3. The earth boring bit of claim 1, wherein the synthetic fluid comprises a polyalphaolefin.

4. The earth boring bit of claim 1, wherein the synthetic fluid comprises a polyolester.

5. The earth boring bit of claim 1, wherein the synthetic fluid comprises a polyalkylene glycol.

6. The earth boring bit of claim 1, wherein the synthetic fluid comprises combinations of polyalphaolefin, polyolester, and polyalkylene glycols.

7. The earth boring bit of claim 1, wherein the synthetic fluid comprises a fluid selected from the list consisting of hydrocarbon fluids, esters, polyethers, alkylene oxide polymers, esters of phosphorus, silicon based fluid, fluorinated polyethers, and combinations thereof.

8. The earth boring bit of claim 1, wherein the lubricant comprises at least about 51% by volume of synthetic fluid.

9. The earth boring bit of claim 1, the lubricant further comprising a solid selected from the list consisting of molybdenum disulfide, tungsten disulfide, graphite, calcium fluoride, zinc oxide, and combinations thereof.

10. The earth boring bit of claim 1, wherein the lubricant viscosity is at least 100 centistokes at 212° F.

11. The earth boring bit of claim 1, wherein the lubricant is free of a thickening agent.

12. An earth-boring bit comprising:

a bit body;

a cantilevered shaft depending from the bit body;

a conically shaped cutter rotatably mounted on the shaft,

bearing surfaces formed on the shaft and the conical cutter; and

a synthetic fluid lubricant free of a thickening agent and having a viscosity of at least about 100 centistokes at 212° F.

13. The earth boring bit of claim 12, wherein the bearing surface is selected from the list consisting of a journal bearing surface and a roller bearing surface.

14. The earth boring bit of claim 12, wherein the synthetic fluid comprises a polyalphaolefin.

15. The earth boring bit of claim 12, wherein the lubricant comprises at least about 51% by volume of synthetic fluid.

16. The earth boring bit of claim 12, the lubricant further comprising a solid selected from the list consisting of molybdenum disulfide, tungsten disulfide, graphite, calcium fluoride, zinc oxide, and combinations thereof.

17. The earth boring bit of claim 12, wherein the lubricant comprises at least one of polyalphaolefin, polyolester, and polyalkylene glycols disposed on the bearing surface.

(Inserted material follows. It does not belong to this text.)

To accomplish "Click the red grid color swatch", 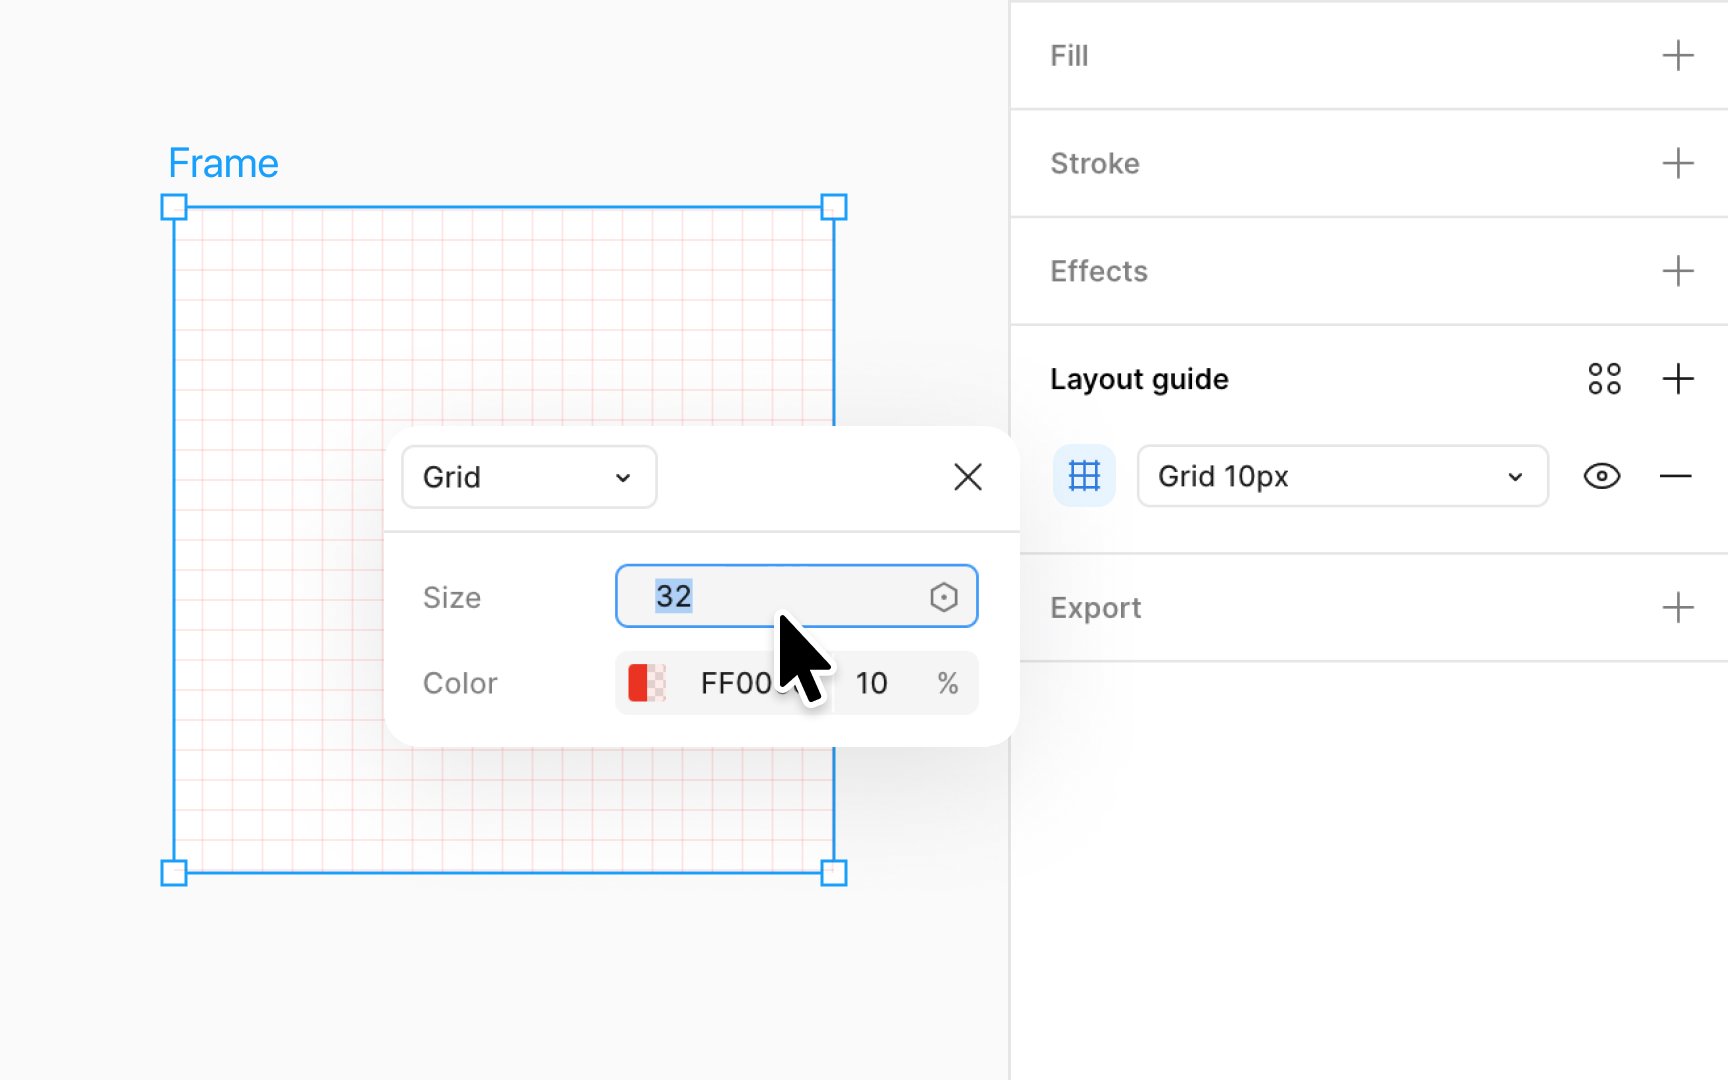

18. A method of lubricating an earth boring bit comprising:

providing a bit body; a cantilevered bearing shaft depending from the bit body, a conically shaped cutter rotatably mounted on the shaft, a bearing surface formed on the shaft, and a bearing surface formed on the conical cutter; and

adding to the bearing surface a non grease lubricant having a synthetic fluid.

19. The method of claim 18, further comprising providing the synthetic fluid from the list consisting of a polyalphaolefin, polyolester, polyalkylene glycol and combinations thereof.

20. The method of claim 18, further comprising providing a solid with the lubricant selected from the list molybdenum disulfide, tungsten disulfide, graphite, calcium fluoride, zinc oxide, and combinations thereof.

21. The earth boring bit of claim 14, wherein the lubricant viscosity is at least about 100 centistokes at 212° F.